Many authorities (see Mitzvot HaShalom, pp. 570-579; Iyyim BaYam [Ketubot 2:1]; Shut D’var Yehoshua [I, Mafteichot, #19]; and Shut Yacheil Yisrael I,39)  observe that there are at least two methods to explain these concepts.  The Pasuk (Zechariah 8:19) identifies two pillars of God’s world: “And truth and peace are beloved.”  It appears that these two values are equivalent, sharing the role of ultimate ideals.  In an irreconcilable conflict, one must be sacrificed. This is consistent with the Rama: to uphold peace, truth at times must be jettisoned.  The Shulchan Aruch HaRav (156:2) writes “Since peace is greater than all the Mitzvot... it was permitted to alter the truth for the sake of peace.”

However, it may alternatively be that the prohibition of Sheker is defined by the intent of the speaker.  The Torah’s prohibition would thus refer to falsehood that is perpetrated for personal gain.  If, on the other hand, one’s aim is peace, this falsehood may not be within the injunction.  Thus, the comments of the Talmud would mean that when one alters the truth in pursuit of harmony, he does not bear the stigma of Sheker in the eyes of HalachaIn fact, the Yereim (#235) held that the only type of lie prohibited by the Pasuk is that which harms another.  Rav Joseph D. Epstein (Mitzvot HaShalom, p. 579.) suggests more directly:  the prohibition is rooted in its destructive impact; when the intent is harmony, it is the complete opposite of the prohibition.

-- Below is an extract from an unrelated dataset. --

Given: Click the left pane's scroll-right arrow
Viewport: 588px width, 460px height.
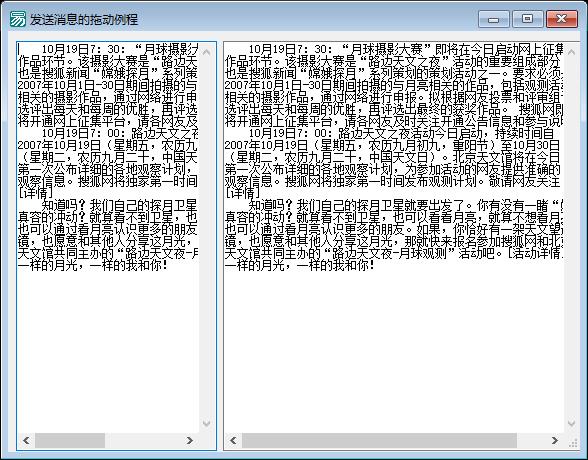Looking at the screenshot, I should [x=190, y=440].
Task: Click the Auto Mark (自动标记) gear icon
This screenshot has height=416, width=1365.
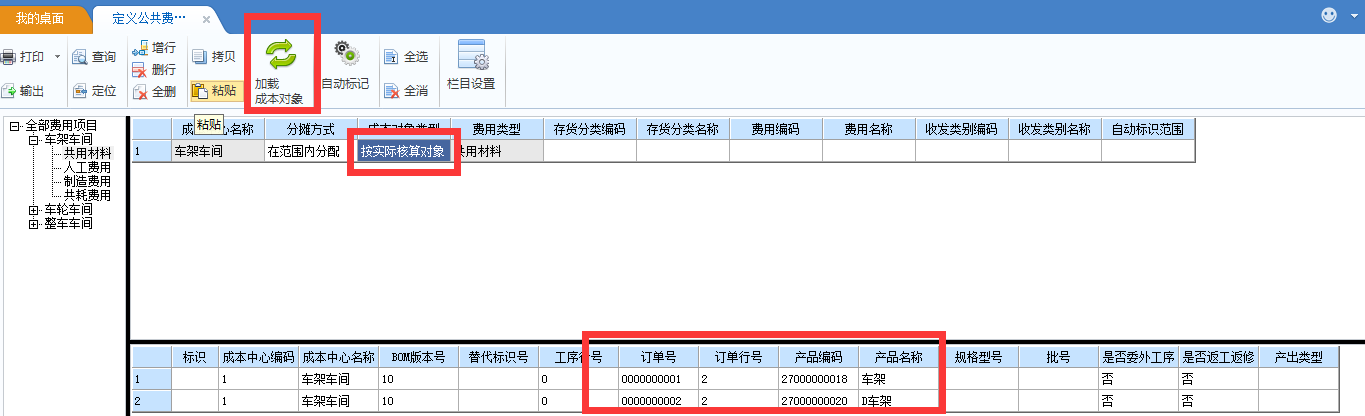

The Ritva states as much, commenting on Beit Hillel’s view that one should compliment a bride’s beauty re­gardless of one’s real opinion (Ketubot 16b.).  He notes, “Whatever is for Darchei Shalom (the ways of peace), the prohibition …. does not apply.”  The alternate view is expressed by the Shlah (Amud HaShalom, p. 154): “If it is possible to create a situation where the other will be appeased without deception, then ‘keep far away from falsehood.’ ”

Thus, one could explain two of the views in the Talmud.  Is the alteration of truth for peace an option, or an obligation?  If the first approach is correct, it appears that this is an option rather than a mandatory act.  Truth and peace are equals, as the verse indicates, and when they clash, one must defer.  “It is permitted to alter the truth...,” and thus choose harmony , but it is also permissible not to, ascribing priority to truth.  Alternatively, if Sheker is not applicable to dishonesty in the pursuit of peace, then such alterations are compulsory; there is no excuse for not bringing about peace.  Hence, “It is a Mitzvah.”

R. Yitzchak Sternhill (Kochvei Yitzchak 1:16) offers an interpretation of Beit Hillel and Beit Shammai that also reflects these possibilities.  It is surprising that Beit Shammai, who presumably agree to the priority of peace, do not also allow lying about the bride for its sake.  It must be, he explains, that they, too, would sanction dishonesty if necessary; however, in this instance, the lying serves to preemptively strengthen harmony, which is not actually threatened, rather than combat discord.  While that is cer­tainly worthwhile, it is not enough to justify Sheker.  Beit Hillel, however, are willing to allow dishonesty as long as it contributes to peace, even if it is not absolutely necessary.

Often the complexities of a mature religious existence preclude an easy satisfaction of all fundamental tenets simultaneously.  The careful balancing of conflicting pillars of the Halachic value system remains one of the foremost challenges of the dedicated Jew.  One reality, how­ever, remains undisputed: the role of pursuing and maintaining a peaceful existence as a paramount priority of the Torah’s vision, “Its ways are ways of pleasantness, and all of its paths are peace.”